> DIRECTION: Write out every line of the records again, requests included, scaling each coordinate in the answers by 2.4 and rounding to the nearest whole number, with halves rounded up. Leave the numbers in the requests as they are, and omit the pictures.

[Begin MATERIAL FOR THIS EXERCISE]

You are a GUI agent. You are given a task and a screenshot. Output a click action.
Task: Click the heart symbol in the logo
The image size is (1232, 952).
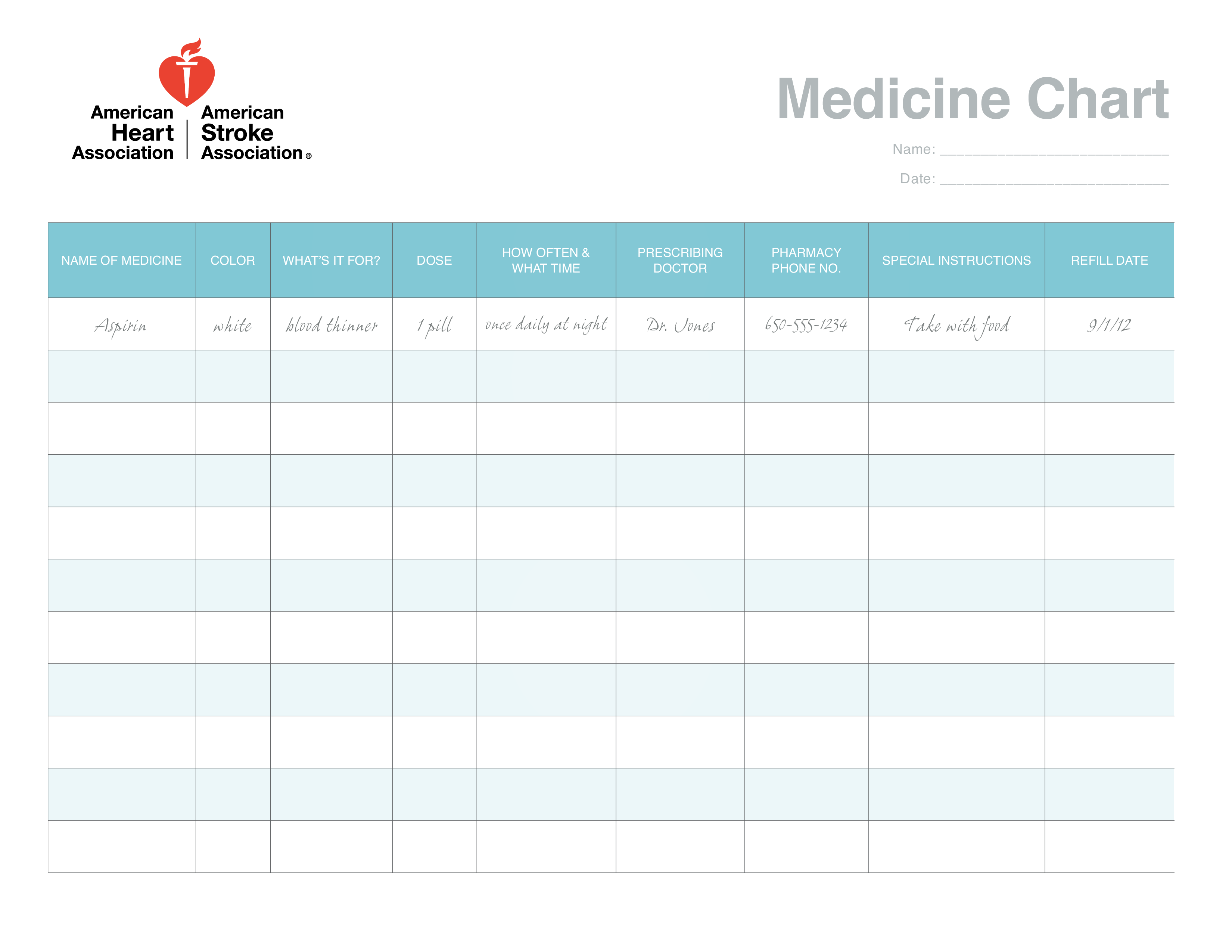190,85
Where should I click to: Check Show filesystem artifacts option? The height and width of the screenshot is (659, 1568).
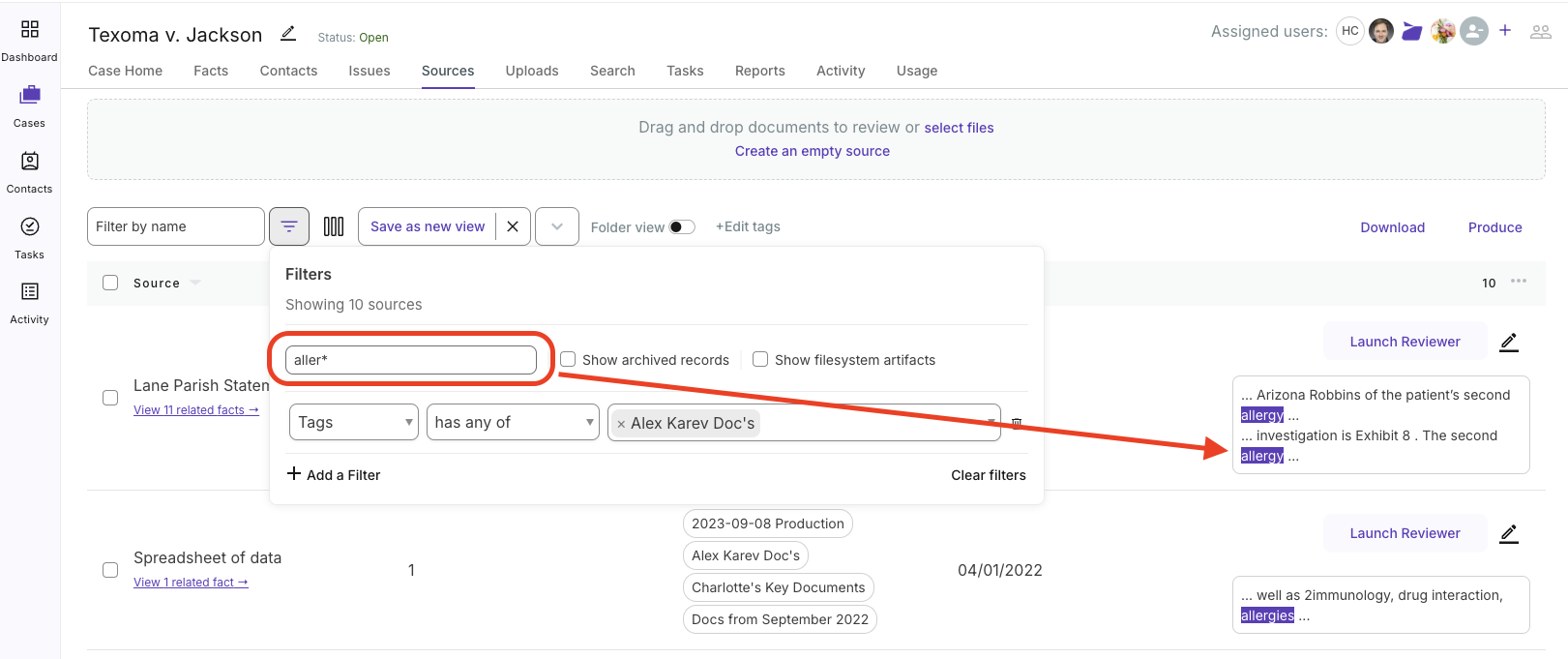(760, 360)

[End MATERIAL FOR THIS EXERCISE]

> RESPONSE TO THIS TASK:
You are a GUI agent. You are given a task and a screenshot. Output a click action.
Task: Click the heart symbol in the logo
The image size is (1232, 952).
456,204
Where should I click to: Check Show filesystem artifacts option? The height and width of the screenshot is (659, 1568).
(1824, 864)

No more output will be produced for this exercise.